RECORDS SUPPLIED >>
--------------------------------

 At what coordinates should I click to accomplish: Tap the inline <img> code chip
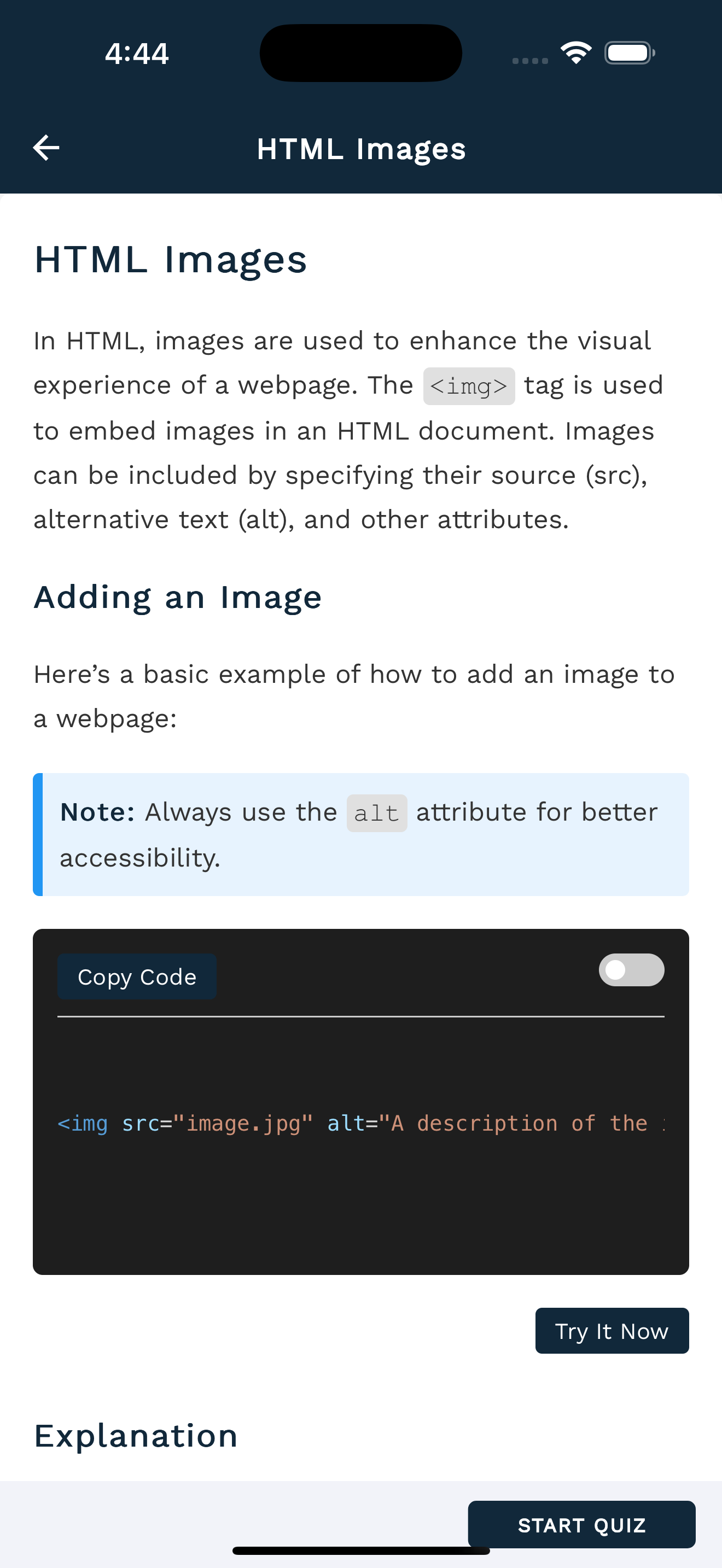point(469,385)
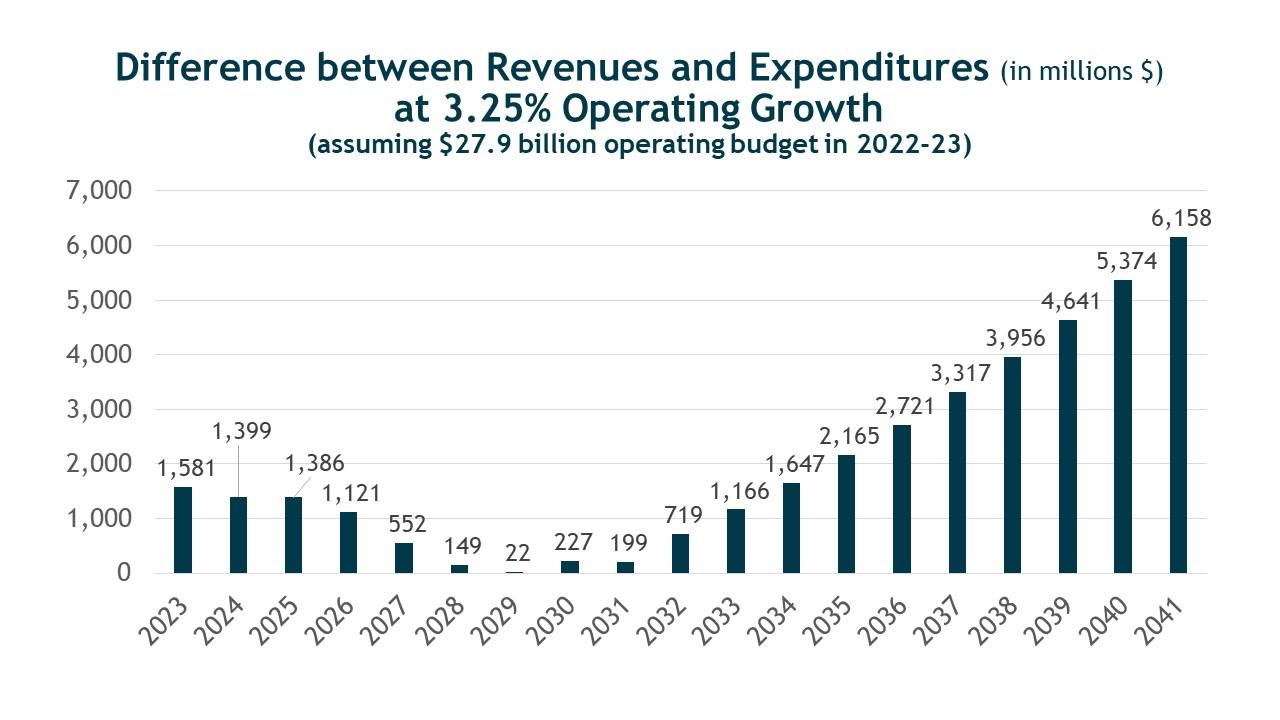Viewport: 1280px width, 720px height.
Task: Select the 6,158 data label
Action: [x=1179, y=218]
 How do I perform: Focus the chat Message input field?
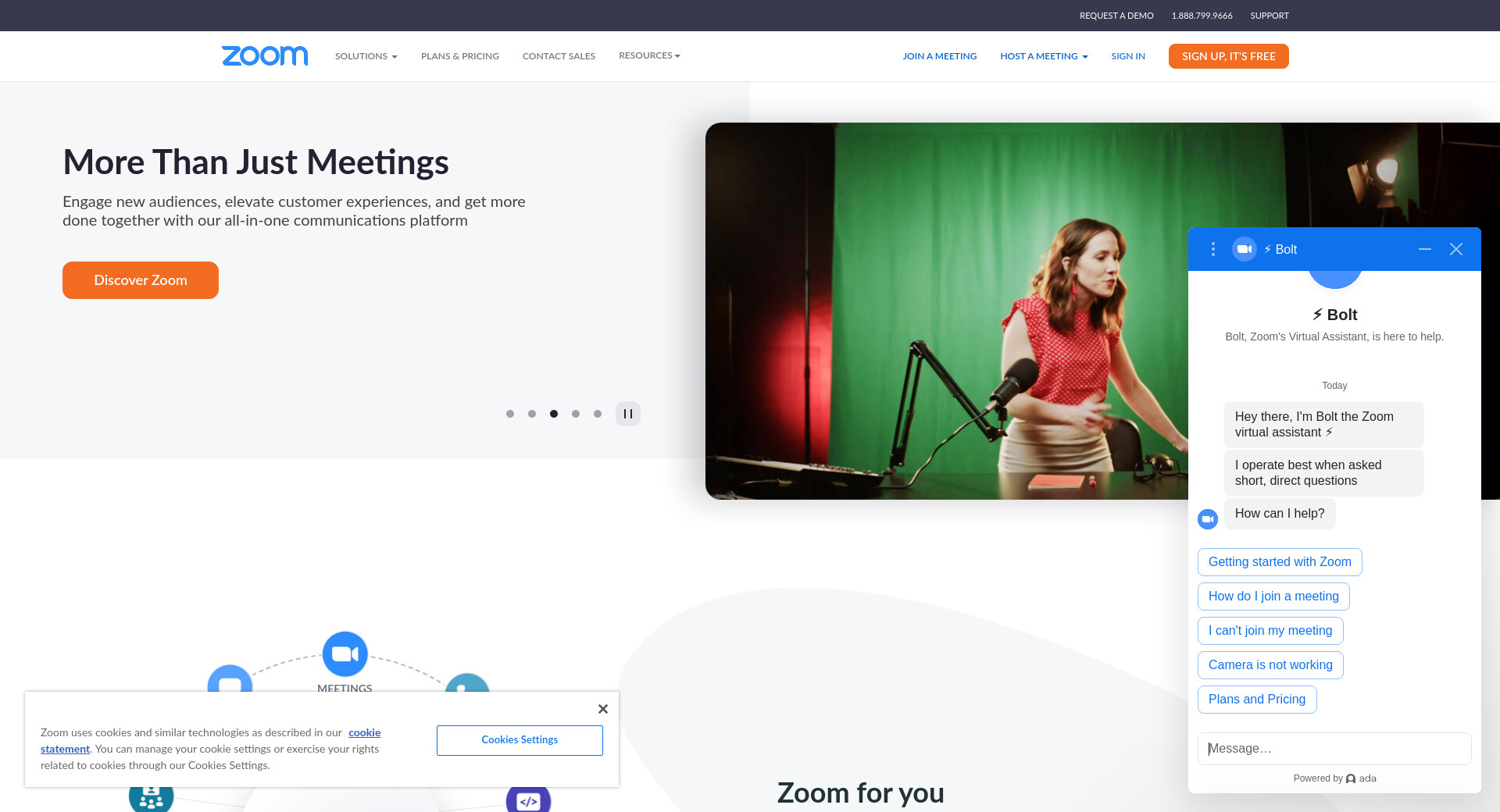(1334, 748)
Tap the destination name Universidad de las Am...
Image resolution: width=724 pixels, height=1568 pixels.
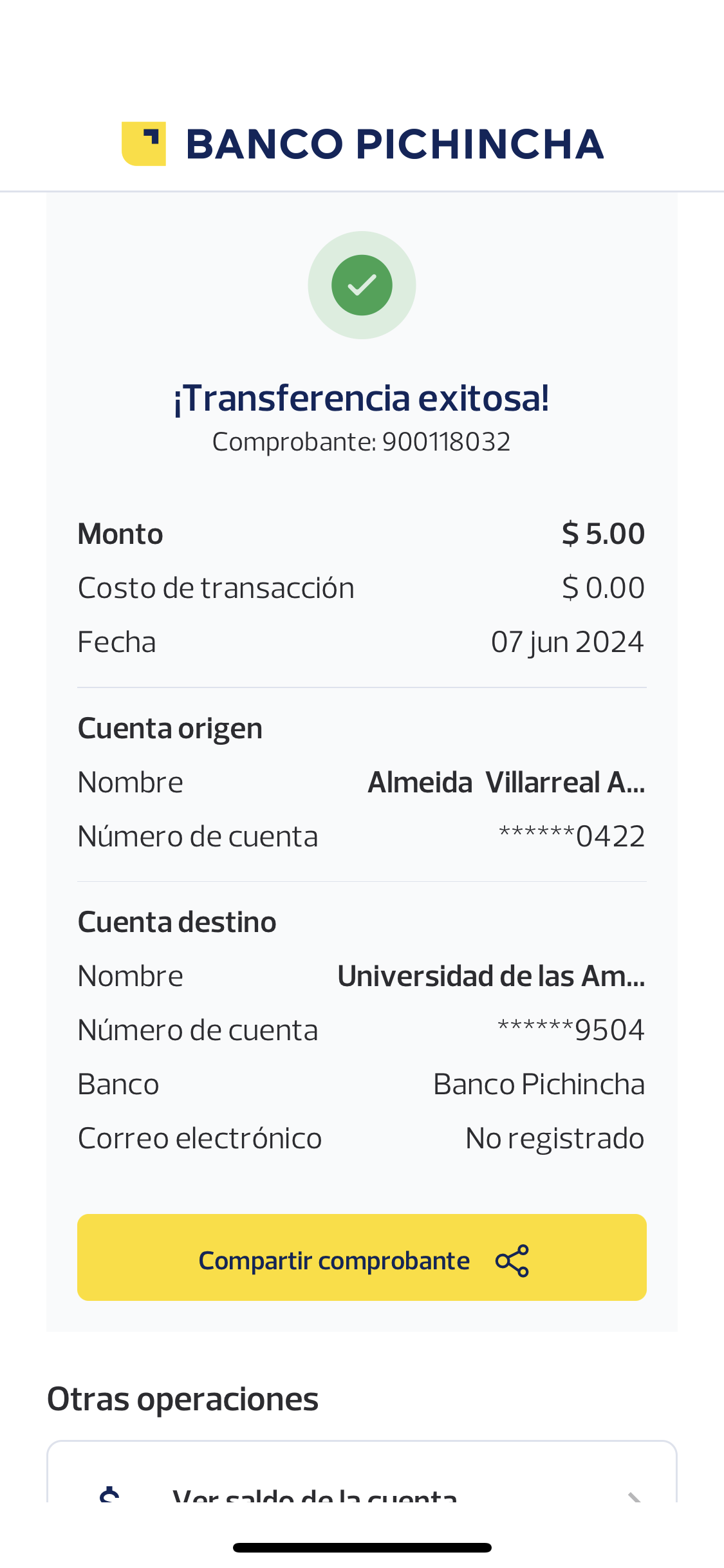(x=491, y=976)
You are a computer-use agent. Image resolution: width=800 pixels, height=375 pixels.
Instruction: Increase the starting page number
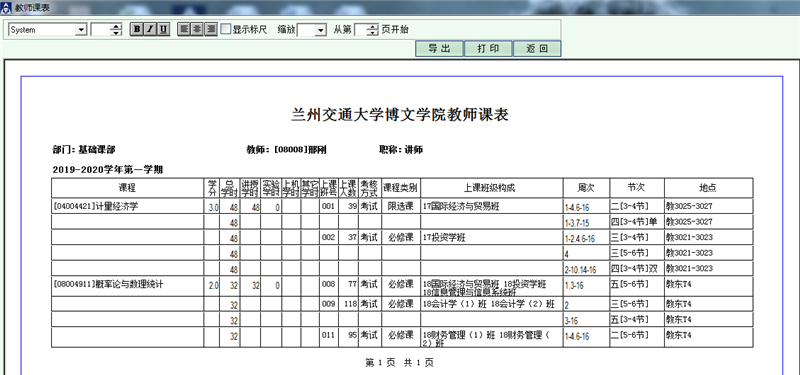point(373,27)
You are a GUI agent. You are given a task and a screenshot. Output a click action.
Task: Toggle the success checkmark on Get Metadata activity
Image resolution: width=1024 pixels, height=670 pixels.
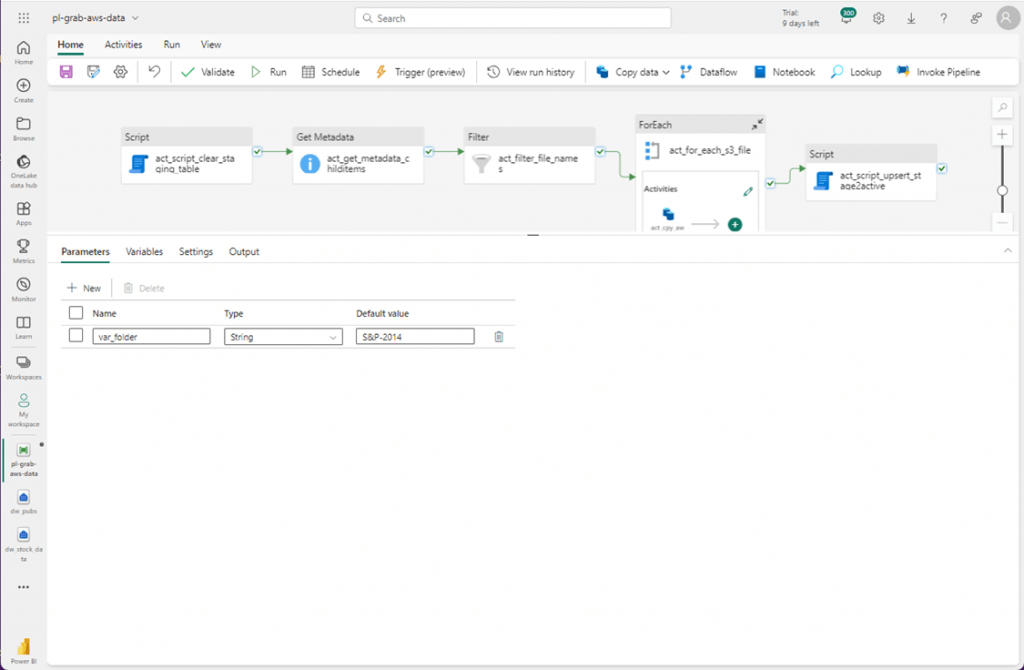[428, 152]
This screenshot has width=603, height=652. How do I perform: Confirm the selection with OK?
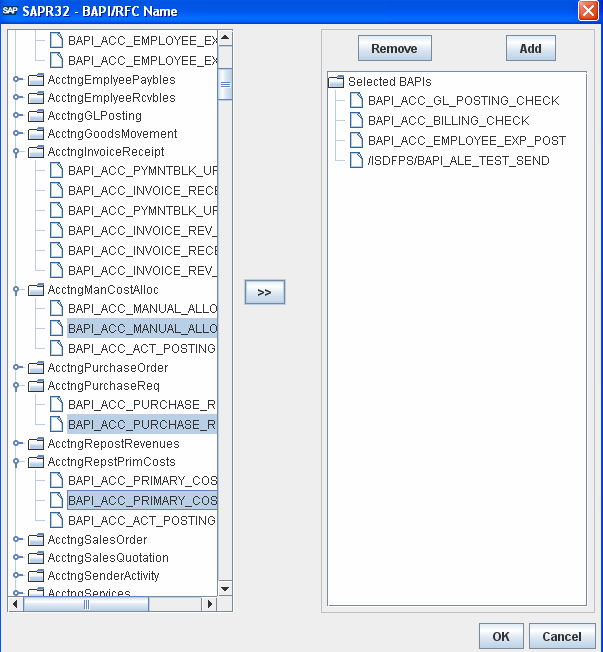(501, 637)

--------------------------------

WHAT YOU ARE ASKED TO DO >>
The answer is a single number, the count of lines in the records that contain the string "agent".

RESULT BELOW >>
2